Su Repubblica. Il Copasir avvia un’indagine. C’è il pericolo di violazione della privacy e Google ed Apple hanno paventato uno stop. Gli italiani potrebbero ritrovarsi nella fase 2 senza tracciamento dei contagi

Nulla è chiaro della app Immuni. Se e come funzionerà né chi ci ha messo le mani (la Cina?)

L’app per il tracciamento dei contagi è stata scelta. Si chiama Immuni, come abbiamo scritto qualche giorno fa. Ma non si sa esattamente quando potrà essere scaricata dagli italiani, scrive Repubblica. Né come funzionerà nello specifico. E ci sono molti dubbi circa la gestione dei dati sensibili. Ad avanzarne è soprattutto il Comitato parlamentare per la sicurezza, il Copasir, che ha avviato un’indagine conoscitiva. Si vuole approfondire, spiega in una nota il presidente, Raffaele Volpe, sia “gli aspetti di architettura societaria” sia “l’affidamento e la conseguente gestione dell’applicazione”.

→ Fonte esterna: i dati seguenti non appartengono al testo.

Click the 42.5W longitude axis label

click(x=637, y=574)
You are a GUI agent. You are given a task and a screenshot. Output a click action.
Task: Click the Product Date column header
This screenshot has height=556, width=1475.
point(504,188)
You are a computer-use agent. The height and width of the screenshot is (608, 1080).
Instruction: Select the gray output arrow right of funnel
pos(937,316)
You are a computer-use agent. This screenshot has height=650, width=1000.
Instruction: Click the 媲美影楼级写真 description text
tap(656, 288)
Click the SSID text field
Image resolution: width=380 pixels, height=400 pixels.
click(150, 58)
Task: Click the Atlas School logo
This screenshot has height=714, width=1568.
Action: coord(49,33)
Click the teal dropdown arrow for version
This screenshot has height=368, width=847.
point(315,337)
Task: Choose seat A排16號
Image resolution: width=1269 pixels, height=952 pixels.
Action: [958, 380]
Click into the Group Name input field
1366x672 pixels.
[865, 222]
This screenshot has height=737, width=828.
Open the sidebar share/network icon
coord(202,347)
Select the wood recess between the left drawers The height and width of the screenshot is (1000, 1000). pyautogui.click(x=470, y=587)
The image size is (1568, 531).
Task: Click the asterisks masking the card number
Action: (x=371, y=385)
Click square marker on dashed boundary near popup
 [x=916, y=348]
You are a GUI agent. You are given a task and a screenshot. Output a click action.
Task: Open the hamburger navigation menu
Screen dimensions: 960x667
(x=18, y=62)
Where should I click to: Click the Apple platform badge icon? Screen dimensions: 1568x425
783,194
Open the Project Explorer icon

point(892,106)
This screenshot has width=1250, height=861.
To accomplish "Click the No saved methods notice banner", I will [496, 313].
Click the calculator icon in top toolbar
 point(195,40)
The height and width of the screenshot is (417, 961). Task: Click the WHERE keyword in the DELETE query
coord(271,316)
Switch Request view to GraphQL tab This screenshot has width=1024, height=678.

L’app è sviluppata gratuitamente dalla start up Bending Spoons in collaborazione con la spa Jakala e il Centro Medico Santagostino. La cosa che preoccupa il Comitato è la presenza, nella compagine societaria di Bending Spoons, di una holding di investimenti delle famiglie Pao e Cheng, di Hong Kong.

Il timore del Copasir è che possano esserci intrusioni informatiche da parte di apparati esteri. Ma dietro l’attenzione alla composizione societaria della nuova app, scrive il Corriere, ci potrebbero essere ragioni politiche.

“Dietro c’è un pezzo del salotto buono della finanza italiana: il fondatore della società di marketing Jakala è infatti Matteo De Brabant già tra i sostenitori alla corsa di Beppe Sala per Palazzo Marino. Tra gli azionisti di Jakala e di Bending Spoons compare la H14 dei figli di Berlusconi, il finanziere di fede renziana Davide Serra e Luca Foresti, ad del Centro medico Sant’Agostino, con all’attivo una partecipazione alla Leopolda”.

Le modalità con cui Immuni è stata scelta, non del tutto trasparenti, non aiutano a fugare i dubbi. Gli atti e i pareri interni alla task force governativa non sono stati resi pubblici.

Secondo quanto racconta al quotidiano una fonte interna,

«Immuni è stata scelta nonostante non esistesse una versione da provare».

Il quotidiano continua sollevando timori circa il pericolo che la privacy degli italiani non sia garantita.

Immuni funziona tramite Bluetooth. Ci avvertirà con una notifica ogni volta che entreremo in contatto con un contagiato.

“Il problema è, appunto, la notifica. I meccanismi disponibili per far girare la app anti-Covid sono due: un server centrale, gestito dai governi, che riceve in maniera anonima i dati di tutti e invia una notifica in presenza di un contatto. Un secondo sistema decentralizzato dove è il singolo telefono a verificare, volta per volta, la catena degli incontri. Nel primo caso i dati sono tutti nelle mani dell’autorità sanitaria che sa anche quanti contatti ci sono stati tra contagiati e sani, nel secondo, invece, solo il proprietario dello smartphone sa se c’è stato o no un contatto pericoloso”.

Immuni adotta il primo modello, al quale si oppongono proprio Google e Apple che ritengono la strada italiana troppo pericolosa.

“Tanto che la app a oggi rischia di non funzionare sui loro sistemi operativi, circostanza che in queste ore gli sviluppatori di Immuni stanno cercando di evitare. Dando, per esempio, rassicurazioni sul trattamento dei dati trasmessi al server che, assicurano, sarà sotto il controllo pubblico e si troverà in Italia. Seppur il soggetto che terrà il maxi archivio è ancora da scegliere”.